### [RECORDS TO PROCESS]
-=-=-=-=-
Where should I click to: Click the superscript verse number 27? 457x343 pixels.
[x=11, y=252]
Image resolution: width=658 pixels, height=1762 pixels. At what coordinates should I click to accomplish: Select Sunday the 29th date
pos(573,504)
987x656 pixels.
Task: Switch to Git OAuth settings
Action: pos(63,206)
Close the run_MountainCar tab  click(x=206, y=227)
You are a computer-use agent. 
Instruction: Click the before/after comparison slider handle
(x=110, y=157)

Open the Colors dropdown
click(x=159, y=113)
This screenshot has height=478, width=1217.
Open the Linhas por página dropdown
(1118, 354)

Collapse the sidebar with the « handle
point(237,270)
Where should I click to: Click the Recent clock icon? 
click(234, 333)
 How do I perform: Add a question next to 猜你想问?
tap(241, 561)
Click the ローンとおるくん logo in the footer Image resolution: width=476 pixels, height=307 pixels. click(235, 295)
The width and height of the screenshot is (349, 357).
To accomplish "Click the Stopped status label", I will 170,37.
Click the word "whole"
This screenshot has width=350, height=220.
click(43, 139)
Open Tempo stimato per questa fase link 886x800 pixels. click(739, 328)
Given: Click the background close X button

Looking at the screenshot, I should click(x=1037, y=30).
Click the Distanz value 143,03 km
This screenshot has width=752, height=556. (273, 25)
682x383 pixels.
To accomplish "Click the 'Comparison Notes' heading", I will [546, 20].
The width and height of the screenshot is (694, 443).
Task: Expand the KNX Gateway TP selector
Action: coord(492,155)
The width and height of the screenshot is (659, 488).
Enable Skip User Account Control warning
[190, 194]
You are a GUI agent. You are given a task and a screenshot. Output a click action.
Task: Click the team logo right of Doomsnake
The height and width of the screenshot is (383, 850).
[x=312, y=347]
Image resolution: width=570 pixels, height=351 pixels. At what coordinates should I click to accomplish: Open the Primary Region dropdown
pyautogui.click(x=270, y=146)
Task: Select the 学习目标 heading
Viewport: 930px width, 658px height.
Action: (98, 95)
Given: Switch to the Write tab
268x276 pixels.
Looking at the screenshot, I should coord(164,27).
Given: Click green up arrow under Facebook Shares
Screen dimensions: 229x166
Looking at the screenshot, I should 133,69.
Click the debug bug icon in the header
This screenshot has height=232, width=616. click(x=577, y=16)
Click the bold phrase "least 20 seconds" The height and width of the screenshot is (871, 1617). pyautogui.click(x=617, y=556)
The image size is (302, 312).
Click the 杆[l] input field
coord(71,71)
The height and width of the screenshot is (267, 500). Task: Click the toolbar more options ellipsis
-=-=-=-=-
### [WORK TO DO]
Copy out every one of the lines above word for word, with nothing added, dropped, or changed.

### [REPLY]
Where should I click to: Click the superscript verse number 27? 457x343 pixels.
[x=11, y=252]
Image resolution: width=658 pixels, height=1762 pixels. At what coordinates should I click to accomplish: Select Sunday the 29th date
pos(573,504)
987x656 pixels.
Task: Switch to Git OAuth settings
Action: pos(63,206)
Close the run_MountainCar tab  click(x=206, y=227)
You are a computer-use agent. 
Instruction: Click the before/after comparison slider handle
(x=110, y=157)

Open the Colors dropdown
click(x=159, y=113)
This screenshot has height=478, width=1217.
Open the Linhas por página dropdown
(1118, 354)

Collapse the sidebar with the « handle
point(237,270)
Where should I click to: Click the Recent clock icon? 
click(234, 333)
 How do I perform: Add a question next to 猜你想问?
tap(241, 561)
Click the ローンとおるくん logo in the footer Image resolution: width=476 pixels, height=307 pixels. click(235, 295)
The width and height of the screenshot is (349, 357).
To accomplish "Click the Stopped status label", I will 170,37.
Click the word "whole"
This screenshot has width=350, height=220.
click(43, 139)
Open Tempo stimato per questa fase link 886x800 pixels. click(739, 328)
Given: Click the background close X button

Looking at the screenshot, I should click(x=1037, y=30).
Click the Distanz value 143,03 km
This screenshot has width=752, height=556. (273, 25)
682x383 pixels.
To accomplish "Click the 'Comparison Notes' heading", I will [546, 20].
The width and height of the screenshot is (694, 443).
Task: Expand the KNX Gateway TP selector
Action: coord(492,155)
The width and height of the screenshot is (659, 488).
Enable Skip User Account Control warning
[190, 194]
You are a GUI agent. You are given a task and a screenshot. Output a click action.
Task: Click the team logo right of Doomsnake
The height and width of the screenshot is (383, 850).
[x=312, y=347]
Image resolution: width=570 pixels, height=351 pixels. At what coordinates should I click to accomplish: Open the Primary Region dropdown
pyautogui.click(x=270, y=146)
Task: Select the 学习目标 heading
Viewport: 930px width, 658px height.
Action: (98, 95)
Given: Switch to the Write tab
268x276 pixels.
Looking at the screenshot, I should coord(164,27).
Given: Click green up arrow under Facebook Shares
Screen dimensions: 229x166
Looking at the screenshot, I should 133,69.
Click the debug bug icon in the header
This screenshot has height=232, width=616. click(x=577, y=16)
Click the bold phrase "least 20 seconds" The height and width of the screenshot is (871, 1617). pyautogui.click(x=617, y=556)
The image size is (302, 312).
Click the 杆[l] input field
coord(71,71)
The height and width of the screenshot is (267, 500). Task: Click the toolbar more options ellipsis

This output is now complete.